*** Records to use Section Begins ***
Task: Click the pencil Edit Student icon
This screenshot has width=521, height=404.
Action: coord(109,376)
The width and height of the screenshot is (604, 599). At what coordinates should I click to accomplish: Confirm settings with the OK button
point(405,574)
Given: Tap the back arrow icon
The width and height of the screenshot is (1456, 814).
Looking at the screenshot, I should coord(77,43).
*** Records to use Section Ends ***
*** Records to use Section Begins ***
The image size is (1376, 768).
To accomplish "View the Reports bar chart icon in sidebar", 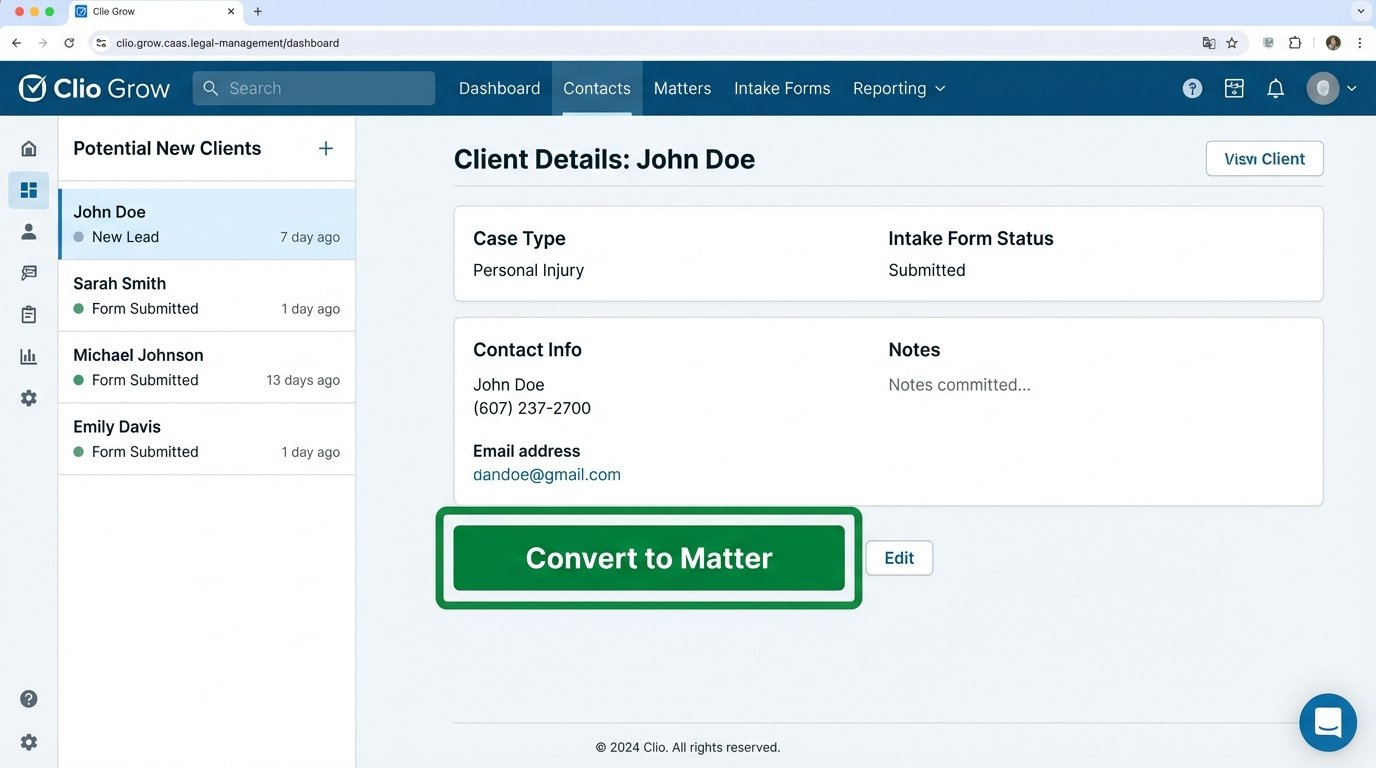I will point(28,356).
*** Records to use Section Ends ***
▶ [Activity]
Send back exactly the lines of the listing above starting at the one with "Task: Click the pencil Edit Student icon" and ending at the one with "Given: Tap the back arrow icon", inclusive, and no others.

▶ [Response box]
Task: Click the pencil Edit Student icon
This screenshot has width=521, height=404.
Action: coord(109,376)
The width and height of the screenshot is (604, 599). At what coordinates should I click to accomplish: Confirm settings with the OK button
point(405,574)
Given: Tap the back arrow icon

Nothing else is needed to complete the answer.